These are notes on a Key Stage One poetry club session I ran; this is not a lesson plan. The ideas here are meant for enjoyment, fun, and sparking an early interest in poetry. Feel free to use any of the ideas and activities.


Resources:

A4 card or paper to stick flowers onto

Pre-cut colourful paper petals, circles for centres, leaves

Glue sticks

Green pens/pencils/crayons/string (for stalks)

Pencils

Suitable poetry books for sharing/browsing/ideas

(A real flower)

(A real plant pot)


  • We started with an action poem, on our feet, to get in the poetry mood!


  • I showed the children a real rose. I took it around so each child could smell it, and said we would be making a poetry flower today.

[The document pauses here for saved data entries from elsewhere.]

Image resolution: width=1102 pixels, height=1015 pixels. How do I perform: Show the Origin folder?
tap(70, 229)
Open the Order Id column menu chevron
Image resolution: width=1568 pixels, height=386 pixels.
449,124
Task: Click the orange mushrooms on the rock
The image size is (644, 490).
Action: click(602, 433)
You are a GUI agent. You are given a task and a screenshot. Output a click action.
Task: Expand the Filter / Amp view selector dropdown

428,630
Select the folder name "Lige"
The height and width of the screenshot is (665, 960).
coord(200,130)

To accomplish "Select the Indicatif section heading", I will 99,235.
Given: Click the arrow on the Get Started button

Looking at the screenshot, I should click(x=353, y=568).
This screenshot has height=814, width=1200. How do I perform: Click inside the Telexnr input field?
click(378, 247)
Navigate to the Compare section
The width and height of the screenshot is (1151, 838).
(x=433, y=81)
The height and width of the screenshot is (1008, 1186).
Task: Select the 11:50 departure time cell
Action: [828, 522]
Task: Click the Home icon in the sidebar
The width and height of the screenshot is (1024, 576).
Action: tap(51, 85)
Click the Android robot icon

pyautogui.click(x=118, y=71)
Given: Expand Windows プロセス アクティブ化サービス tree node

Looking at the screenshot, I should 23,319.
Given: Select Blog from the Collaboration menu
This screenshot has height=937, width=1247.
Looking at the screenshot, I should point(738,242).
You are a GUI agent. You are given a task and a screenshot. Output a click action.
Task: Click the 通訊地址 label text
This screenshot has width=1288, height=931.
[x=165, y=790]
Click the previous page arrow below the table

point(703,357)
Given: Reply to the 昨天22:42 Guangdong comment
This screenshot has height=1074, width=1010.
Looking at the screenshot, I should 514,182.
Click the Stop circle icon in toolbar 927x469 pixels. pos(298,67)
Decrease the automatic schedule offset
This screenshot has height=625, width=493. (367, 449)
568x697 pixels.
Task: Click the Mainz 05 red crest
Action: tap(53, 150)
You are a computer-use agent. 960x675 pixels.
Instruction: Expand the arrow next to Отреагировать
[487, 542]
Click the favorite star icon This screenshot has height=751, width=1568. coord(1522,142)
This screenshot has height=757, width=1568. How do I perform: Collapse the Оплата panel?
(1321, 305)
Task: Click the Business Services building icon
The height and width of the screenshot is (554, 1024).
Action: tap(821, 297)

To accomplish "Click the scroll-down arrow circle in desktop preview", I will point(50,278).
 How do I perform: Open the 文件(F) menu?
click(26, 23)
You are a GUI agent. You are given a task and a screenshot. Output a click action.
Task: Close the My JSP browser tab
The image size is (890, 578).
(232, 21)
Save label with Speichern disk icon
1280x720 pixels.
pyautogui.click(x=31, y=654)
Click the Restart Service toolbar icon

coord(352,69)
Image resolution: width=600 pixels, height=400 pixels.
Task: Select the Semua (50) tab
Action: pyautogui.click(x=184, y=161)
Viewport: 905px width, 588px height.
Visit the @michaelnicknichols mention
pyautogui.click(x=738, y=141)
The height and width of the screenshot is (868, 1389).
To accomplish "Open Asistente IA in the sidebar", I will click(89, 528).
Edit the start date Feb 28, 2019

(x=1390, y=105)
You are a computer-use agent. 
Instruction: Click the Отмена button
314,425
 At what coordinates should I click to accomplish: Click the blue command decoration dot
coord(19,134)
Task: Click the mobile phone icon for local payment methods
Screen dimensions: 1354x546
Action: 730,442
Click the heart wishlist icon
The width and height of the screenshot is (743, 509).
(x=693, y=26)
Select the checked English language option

  • We talked about what we need to 'grow a poem'. Children put their ideas (verbally) into a large (real) plant pot. I had a bank of words to help prompt if needed. In the pot they put words including:

rhyme pattern words paper pen laptop ideas imagination beat actions sounds


  • I showed the children my poetry flower (pictured above), and read it like this:


garden flower

spring flower

pretty flower

bright flower

waving flower

dancing flower

picked flower

my flower


and explained that they would be making their own. We shared different words to describe flowers, and I had a large sheet of paper full of ideas for them to look at, throughout.


  • Children wrote their own flower words on pre-cut petals, arranged them into a flower shape, around a centre on which they wrote 'flower'. They drew on a stalk and added a leaf or leaves, on which they wrote their names.


  • Some children chose to make a second flower when they had finished, some looked at poetry books I had brought along. I suggested that they could use the flower idea to make a poem describing something else, so one child made a flower with the word Mummy in the centre, surrounded by petals saying love, great, smiley etc.


  • We finished by listening to/looking at the poems that children wanted to share.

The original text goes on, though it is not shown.